I hope you do enjoy the gallery, and if you want to plunge deep into more of it I invite you to search by category or countries if you are interested in more.
Lines in the sky seen from one of the most beautiful frames for pictures in The Netherlands: a train window offering a beautiful frame with always changing content in it.
Shot with iPhone 15 Pro Max edited using Snapseed and Marksta Click the picture for a larger version
Leann Cole suggested ‘tourist attractions, near and far’ as LAPC’s 307. My motivation for going to places changed in my life time. From ‘active’ holidays (including climbing some big mountains by bycicle) to complete leisure (eg seeing the Greek Isles with lots of lazy moments). And in between the travels to dig into the culture and essence of a place on earth, to learn and experience it. But wherever I went as a ‘photographer’ I tried to capture where I was. To be stunned by what is just there in front of you, the unexpected. And yes, the times I did visit an ‘iconic attraction’ I tried to find my own way of framing it, trying to keep away form the cliches that are so widely known. For this challenge I dig into my blogs archive, all the photos are here published already.

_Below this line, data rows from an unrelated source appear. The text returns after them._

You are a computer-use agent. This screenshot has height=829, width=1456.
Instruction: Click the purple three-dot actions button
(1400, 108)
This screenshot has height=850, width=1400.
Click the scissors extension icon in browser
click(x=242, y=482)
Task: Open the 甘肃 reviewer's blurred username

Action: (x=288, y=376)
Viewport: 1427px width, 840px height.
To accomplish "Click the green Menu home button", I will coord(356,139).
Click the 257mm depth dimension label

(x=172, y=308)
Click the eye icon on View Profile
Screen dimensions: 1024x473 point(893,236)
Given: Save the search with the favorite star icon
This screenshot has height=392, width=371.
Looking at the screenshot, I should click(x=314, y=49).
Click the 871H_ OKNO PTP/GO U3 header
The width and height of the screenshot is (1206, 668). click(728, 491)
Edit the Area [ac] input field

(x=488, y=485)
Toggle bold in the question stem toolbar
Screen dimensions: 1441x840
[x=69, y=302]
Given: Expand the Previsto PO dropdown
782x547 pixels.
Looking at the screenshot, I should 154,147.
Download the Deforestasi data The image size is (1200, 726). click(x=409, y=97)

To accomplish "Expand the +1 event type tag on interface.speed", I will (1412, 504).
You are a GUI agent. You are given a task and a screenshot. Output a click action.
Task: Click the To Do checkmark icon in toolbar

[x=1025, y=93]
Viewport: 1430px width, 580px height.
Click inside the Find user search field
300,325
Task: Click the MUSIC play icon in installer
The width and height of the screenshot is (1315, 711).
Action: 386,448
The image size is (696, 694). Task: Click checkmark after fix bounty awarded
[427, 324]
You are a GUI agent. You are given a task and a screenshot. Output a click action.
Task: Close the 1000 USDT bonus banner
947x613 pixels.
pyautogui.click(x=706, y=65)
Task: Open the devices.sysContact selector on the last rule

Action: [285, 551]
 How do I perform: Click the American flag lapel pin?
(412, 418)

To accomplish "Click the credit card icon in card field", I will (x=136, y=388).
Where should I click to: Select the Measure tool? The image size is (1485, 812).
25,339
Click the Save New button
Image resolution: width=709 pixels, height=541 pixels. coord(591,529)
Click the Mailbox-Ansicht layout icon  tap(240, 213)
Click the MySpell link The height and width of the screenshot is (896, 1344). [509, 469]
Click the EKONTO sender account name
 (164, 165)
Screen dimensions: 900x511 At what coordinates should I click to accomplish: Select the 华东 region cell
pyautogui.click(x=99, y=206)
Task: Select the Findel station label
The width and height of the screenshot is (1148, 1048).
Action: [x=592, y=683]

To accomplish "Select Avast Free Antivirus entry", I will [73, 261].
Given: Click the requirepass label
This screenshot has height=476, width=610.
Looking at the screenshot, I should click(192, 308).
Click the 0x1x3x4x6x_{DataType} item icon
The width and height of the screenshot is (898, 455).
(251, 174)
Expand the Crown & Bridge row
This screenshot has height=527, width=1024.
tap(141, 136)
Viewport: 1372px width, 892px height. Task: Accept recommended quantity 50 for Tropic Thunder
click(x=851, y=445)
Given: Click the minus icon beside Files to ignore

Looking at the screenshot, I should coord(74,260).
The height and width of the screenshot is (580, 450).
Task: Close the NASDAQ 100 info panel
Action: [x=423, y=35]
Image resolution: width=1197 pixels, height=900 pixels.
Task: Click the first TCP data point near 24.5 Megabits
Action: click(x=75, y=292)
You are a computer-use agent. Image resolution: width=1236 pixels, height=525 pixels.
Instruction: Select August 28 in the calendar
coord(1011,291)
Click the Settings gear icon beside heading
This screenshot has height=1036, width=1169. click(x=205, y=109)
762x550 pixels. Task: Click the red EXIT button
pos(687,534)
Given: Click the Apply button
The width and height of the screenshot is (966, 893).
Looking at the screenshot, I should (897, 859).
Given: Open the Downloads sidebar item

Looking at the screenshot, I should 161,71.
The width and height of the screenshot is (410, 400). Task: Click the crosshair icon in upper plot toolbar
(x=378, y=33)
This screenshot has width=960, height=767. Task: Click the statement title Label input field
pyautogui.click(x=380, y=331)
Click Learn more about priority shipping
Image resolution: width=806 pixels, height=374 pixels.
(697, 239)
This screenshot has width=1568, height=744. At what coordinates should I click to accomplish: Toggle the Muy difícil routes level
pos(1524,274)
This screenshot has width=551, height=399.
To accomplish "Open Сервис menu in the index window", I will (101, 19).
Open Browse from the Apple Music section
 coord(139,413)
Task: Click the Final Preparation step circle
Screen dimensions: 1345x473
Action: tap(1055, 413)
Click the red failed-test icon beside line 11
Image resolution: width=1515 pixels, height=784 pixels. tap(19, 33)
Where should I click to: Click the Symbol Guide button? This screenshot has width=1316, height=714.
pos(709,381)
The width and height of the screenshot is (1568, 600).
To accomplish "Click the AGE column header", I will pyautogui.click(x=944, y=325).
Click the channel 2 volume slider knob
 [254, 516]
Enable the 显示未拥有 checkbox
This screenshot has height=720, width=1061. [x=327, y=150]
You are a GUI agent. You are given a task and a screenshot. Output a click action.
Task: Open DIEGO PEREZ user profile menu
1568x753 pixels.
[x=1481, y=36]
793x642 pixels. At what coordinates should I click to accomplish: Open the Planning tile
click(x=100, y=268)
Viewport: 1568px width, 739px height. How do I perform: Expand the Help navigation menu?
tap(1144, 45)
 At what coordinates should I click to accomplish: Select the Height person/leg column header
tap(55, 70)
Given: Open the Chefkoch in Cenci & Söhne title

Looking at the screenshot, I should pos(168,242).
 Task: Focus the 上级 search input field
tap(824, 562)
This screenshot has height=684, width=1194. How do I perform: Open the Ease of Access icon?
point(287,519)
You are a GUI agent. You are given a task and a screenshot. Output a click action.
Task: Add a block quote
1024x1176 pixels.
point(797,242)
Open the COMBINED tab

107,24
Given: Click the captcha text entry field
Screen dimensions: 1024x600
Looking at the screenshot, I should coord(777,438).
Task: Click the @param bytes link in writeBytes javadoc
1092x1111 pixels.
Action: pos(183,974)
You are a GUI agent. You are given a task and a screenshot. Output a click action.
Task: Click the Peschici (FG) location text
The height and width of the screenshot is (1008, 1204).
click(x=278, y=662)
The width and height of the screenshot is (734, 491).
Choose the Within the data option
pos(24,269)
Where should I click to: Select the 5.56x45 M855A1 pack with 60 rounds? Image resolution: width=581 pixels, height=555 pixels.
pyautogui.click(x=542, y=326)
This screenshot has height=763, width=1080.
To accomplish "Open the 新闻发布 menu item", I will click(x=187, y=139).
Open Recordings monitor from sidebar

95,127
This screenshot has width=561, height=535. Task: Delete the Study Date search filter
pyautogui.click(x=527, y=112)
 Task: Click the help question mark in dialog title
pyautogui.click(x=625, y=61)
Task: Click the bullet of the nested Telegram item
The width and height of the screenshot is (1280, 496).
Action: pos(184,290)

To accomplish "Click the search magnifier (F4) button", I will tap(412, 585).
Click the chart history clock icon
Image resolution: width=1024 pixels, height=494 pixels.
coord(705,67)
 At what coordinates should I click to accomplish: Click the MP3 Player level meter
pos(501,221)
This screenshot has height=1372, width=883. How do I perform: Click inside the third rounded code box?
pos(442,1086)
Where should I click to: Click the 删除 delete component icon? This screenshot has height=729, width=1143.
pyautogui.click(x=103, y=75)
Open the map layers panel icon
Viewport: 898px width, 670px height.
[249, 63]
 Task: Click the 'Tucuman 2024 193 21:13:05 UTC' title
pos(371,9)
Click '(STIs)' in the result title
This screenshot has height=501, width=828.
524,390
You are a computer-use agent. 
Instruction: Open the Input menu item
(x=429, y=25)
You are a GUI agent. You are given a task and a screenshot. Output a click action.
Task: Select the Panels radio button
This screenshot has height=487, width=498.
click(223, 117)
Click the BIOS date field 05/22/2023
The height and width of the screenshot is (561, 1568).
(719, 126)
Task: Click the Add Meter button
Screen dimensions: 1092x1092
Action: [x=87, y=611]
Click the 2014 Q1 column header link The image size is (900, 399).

Over the years I learned to value and appreciate my own way of looking, being surprised by my own views of what I saw and how I saw it. To appreciate simple things of beauty that stuck out or the composition of objects. If you travel far, you are only there for a moment, if you stay close to home you have access all of the time. But being close to home the challenge is bigger to stay open, to see what is there, to not take it for granted.
Today is the ‘near’ version. So close to where I live, but for tourists reasons to travel. I just browsed and picked out some themes that may strike recognition: flowers, flower parade, Rotterdam and its architecture and harbour, Leiden (my alma mater and birthplace of Rembrandt), windmills, flat lands, watermanagement (polder, canals) and the beach. All of them so near and familiar.
I hope you do enjoy the gallery, and if you want to plunge deep into more of it I invite you to search by category finding Amsterdam, Den Haag, more flower fields and flowers and who knows Dutch clogs?






























Castle Oud Poelgeest.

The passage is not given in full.